## PROVIDED INFORMATION
>>

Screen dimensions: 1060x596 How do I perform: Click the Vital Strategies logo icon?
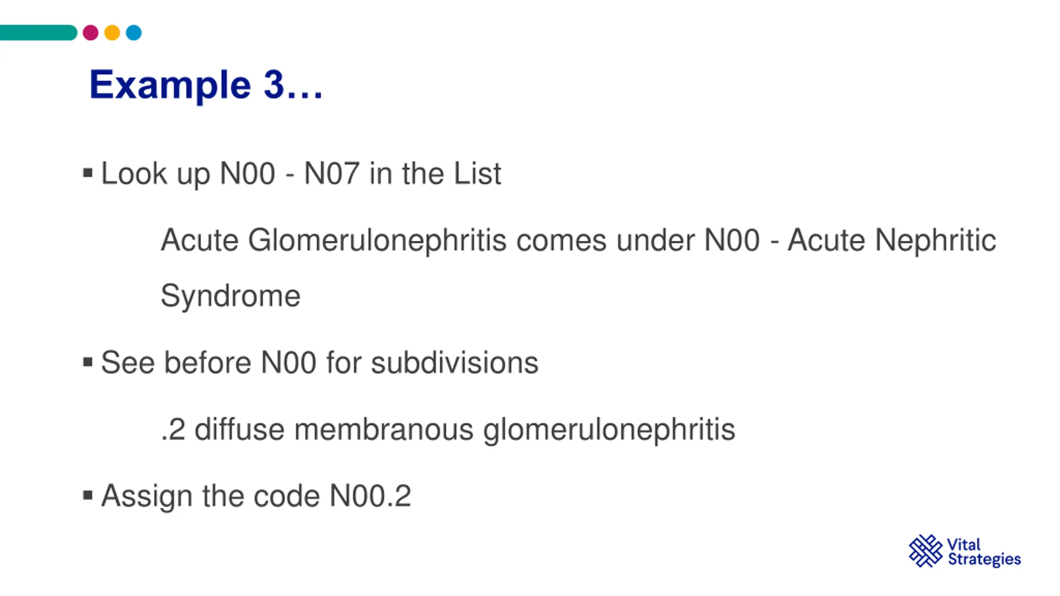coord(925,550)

<<
>>

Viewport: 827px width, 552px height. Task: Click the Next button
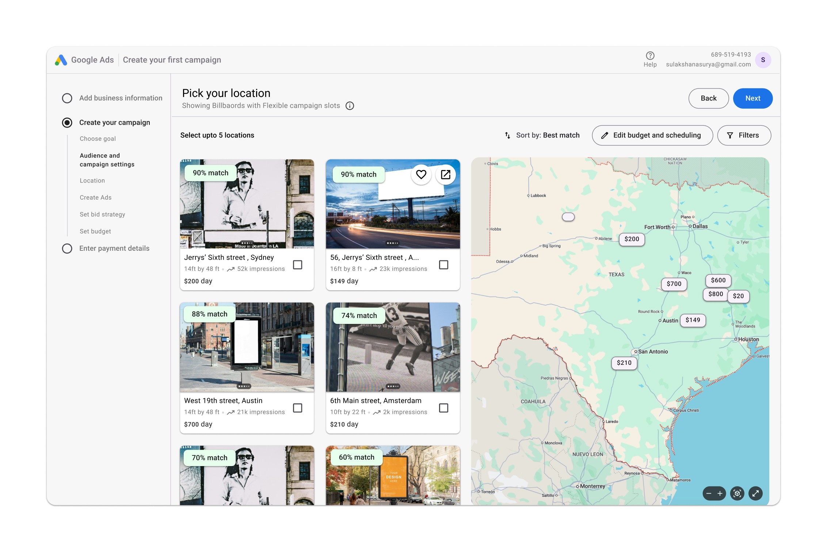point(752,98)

<<
>>

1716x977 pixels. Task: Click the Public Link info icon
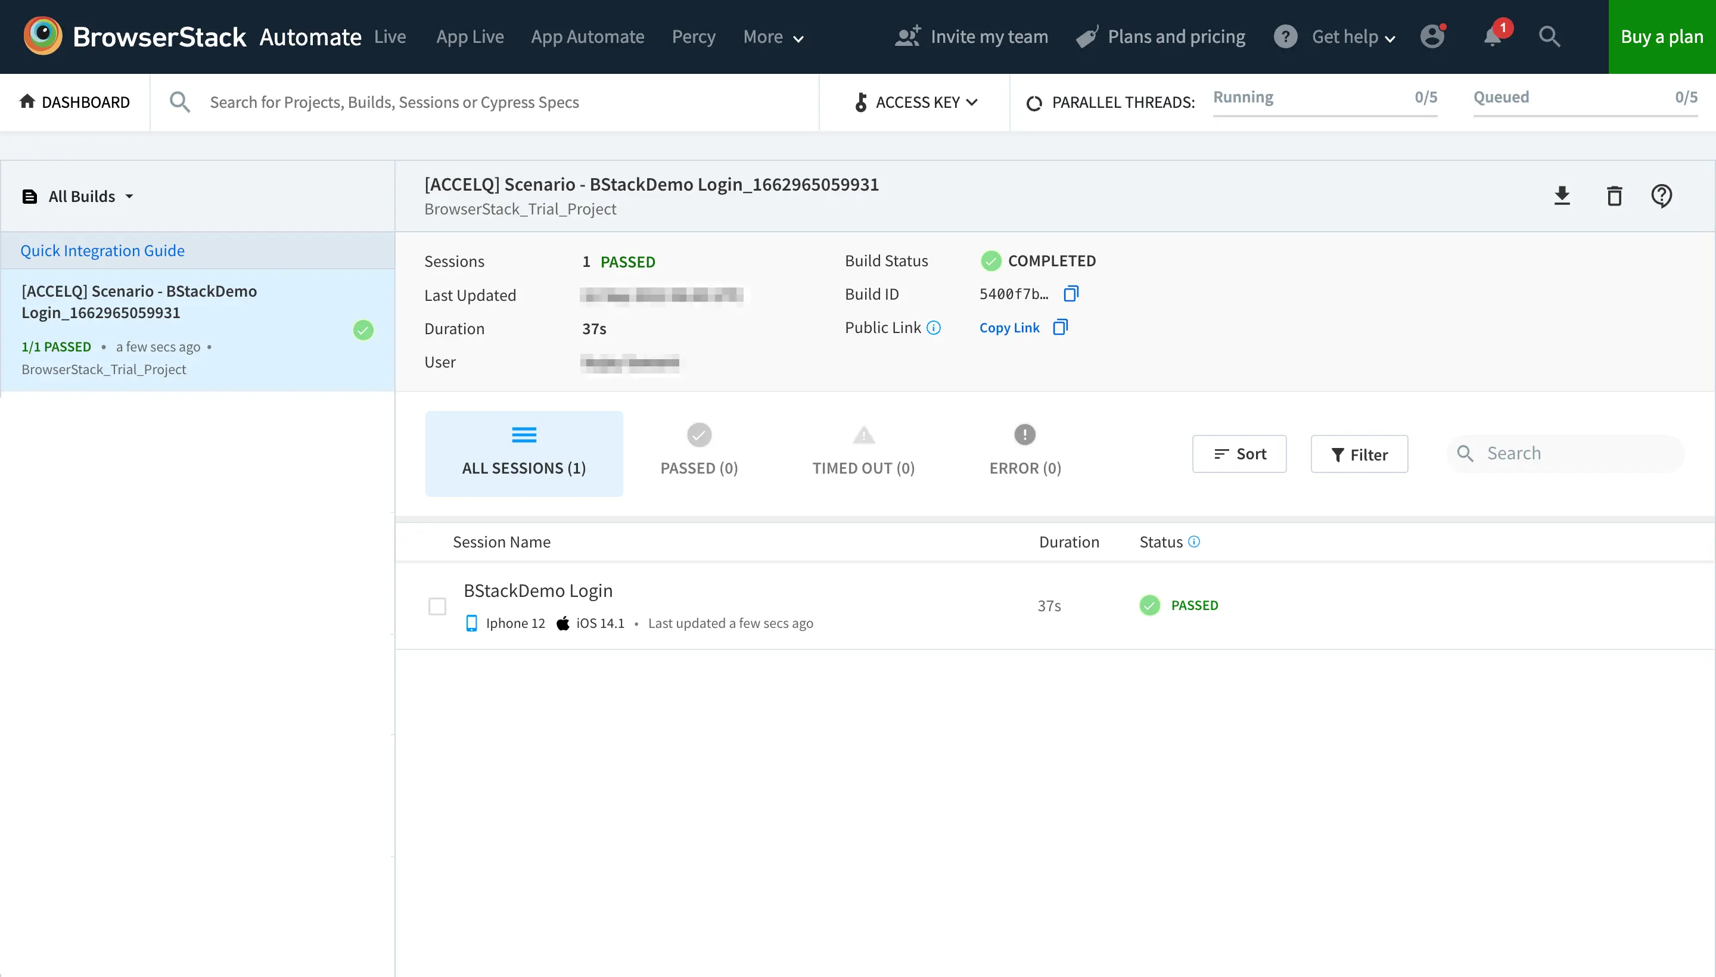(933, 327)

<<

In how many lines of the items above does the word "Task" appear? Give only the number.

2